### Problem to work on
In the data below, find the line with "The width and" and output it along with every later line, exactly, but not the pictures.

Excerpts from a dataset
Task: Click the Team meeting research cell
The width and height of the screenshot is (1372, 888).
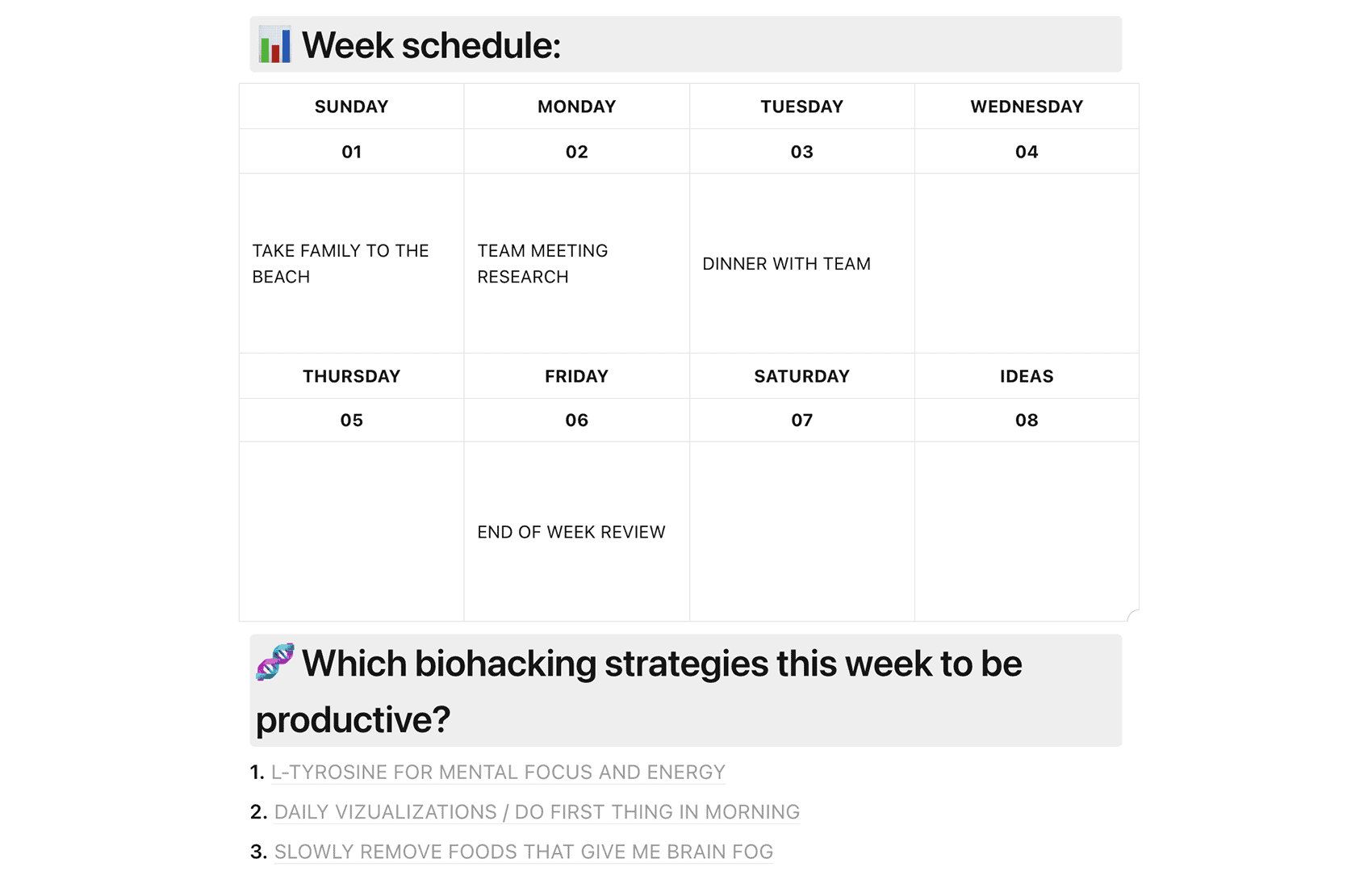Action: click(x=577, y=263)
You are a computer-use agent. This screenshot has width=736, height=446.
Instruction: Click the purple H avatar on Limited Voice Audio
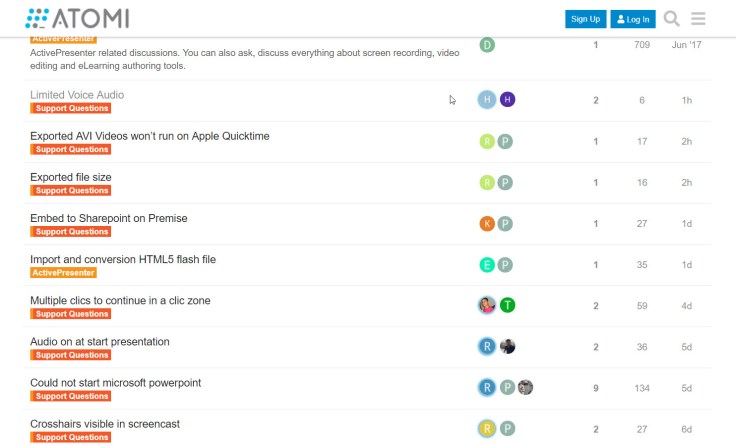[x=507, y=99]
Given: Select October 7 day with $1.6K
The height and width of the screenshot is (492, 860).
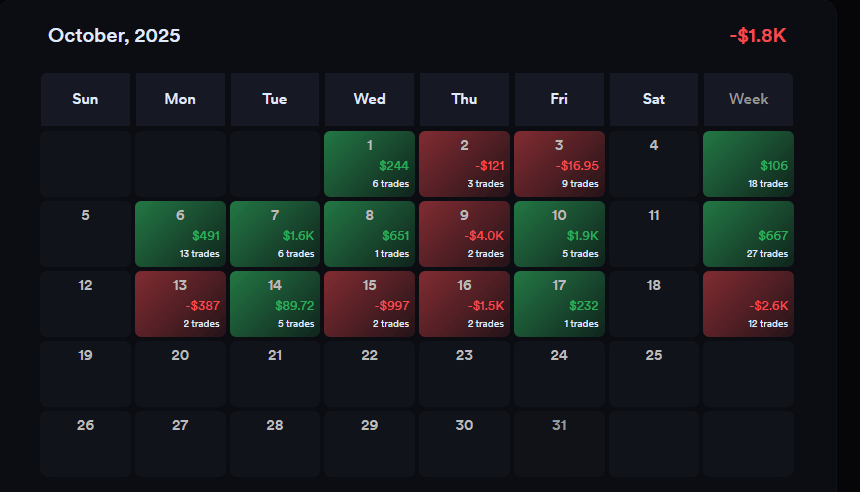Looking at the screenshot, I should point(275,234).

### Solution
The width and height of the screenshot is (1372, 888).
Action: click(x=577, y=263)
You are a computer-use agent. This screenshot has width=736, height=446.
Instruction: Click the purple H avatar on Limited Voice Audio
[x=507, y=99]
Given: Select October 7 day with $1.6K
The height and width of the screenshot is (492, 860).
Looking at the screenshot, I should point(275,234).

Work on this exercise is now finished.